Chave e fechadura
Pesquisadores da Universidade de São Paulo (USP) sintetizaram uma substância inspirada no receptor natural do vírus SARS-CoV-2, causador da covid-19.
A substância se mostrou capaz de proteger células pulmonares humanas da infecção nos testes in vitro, além de tratar a inflamação causada pelo vírus em camundongos suscetíveis à covid-19.
O resultado é um caminho promissor para a criação de bloqueadores antivirais mais eficazes contra a doença, que já matou mais de 700 mil brasileiros.
O vírus SARS-CoV-2 conecta sua proteína de pico - uma espécie de "gancho" que o vírus usa para se conectar à célula - à proteína ACE2, localizada na superfície das células humanas, para então invadi-las. Foi essa proteína que serviu de inspiração para a criação do novo composto, um peptídeo.
"O momento da infecção acontece como se fosse o encaixe entre uma chave e uma fechadura," compara o professor Geraldo Passos. "A 'chave' representa a proteína de pico do vírus, e a fechadura, o receptor ACE2 das células humanas. Os 'dentes' da chave, ou seja, os resíduos de aminoácidos da proteína de pico, são complementares ao 'segredo fechadura', os aminoácidos ACE2."
Os resíduos de aminoácidos da proteína de pico e da ACE2 interagem entre si e isso "abre a porta" para o vírus infectar as células humanas. Quanto melhor for essa interação, maior será o potencial de infecção do vírus - este é, inclusive, o fator que tornou a variante B.1.1.7 do SARS-CoV-2 tão mais contagiosa.
Escudo antivírus
Os cientistas brasileiros descobriram um modo de bloquear a ligação da proteína de pico com a ACE2 e, consequentemente, proteger as células humanas da infecção. Para isso, eles projetaram um peptídeo mimético (semelhante) ao receptor ACE2 por meio de programas de bioinformática de proteínas, e então foram testando modificações em seus resíduos de aminoácidos até acharem o "segredo da fechadura".

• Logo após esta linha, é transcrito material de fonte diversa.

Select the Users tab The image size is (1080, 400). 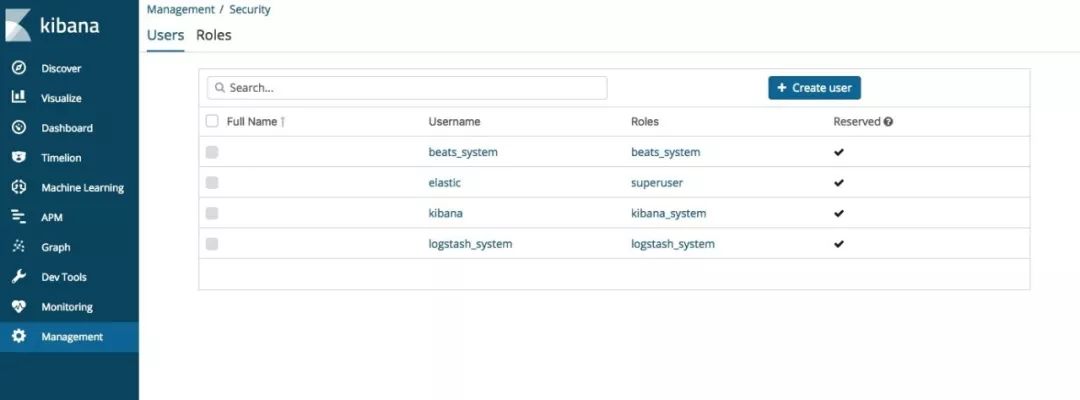(165, 35)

Experimentos in vitro, utilizando células pulmonares humanas em cultura, e in vivo, com camundongos suscetíveis ao vírus, confirmaram que o peptídeo sintético é capaz não só de controlar a infecção, mas também de tratar os animais que haviam sido previamente infectados, fazendo com que a inflamação pulmonar causada pela covid-19 diminuísse drasticamente.
"Nós conseguimos 'enganar' o vírus, dando a ele uma parte do receptor ACE2 livre [o peptídeo sintético], que, interagindo com a proteína de pico antes que essa proteína se ligasse à superfície das células, obstruiu sua entrada. Estudando as bases estruturais do reconhecimento do receptor ACE2 pelo SARS-CoV-2, nós elaboramos uma barreira molecular contra o vírus," concluiu Passos.

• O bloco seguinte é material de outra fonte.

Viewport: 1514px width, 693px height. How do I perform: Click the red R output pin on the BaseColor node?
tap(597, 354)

Uma grande vantagem é que um medicamento que venha a ser fabricado com o peptídeo identificado pelos pesquisadores não dependerá do sistema imunológico para funcionar e poderá ser projetado de forma específica para cada nova variante do vírus.
E, como tem ação rápida, já que funciona como um escudo molecular, a substância poderá ser eficaz para barrar o vírus num curto prazo, especialmente em pacientes imunossuprimidos ou crianças com imunodeficiências e baixa resposta imunológica às vacinas.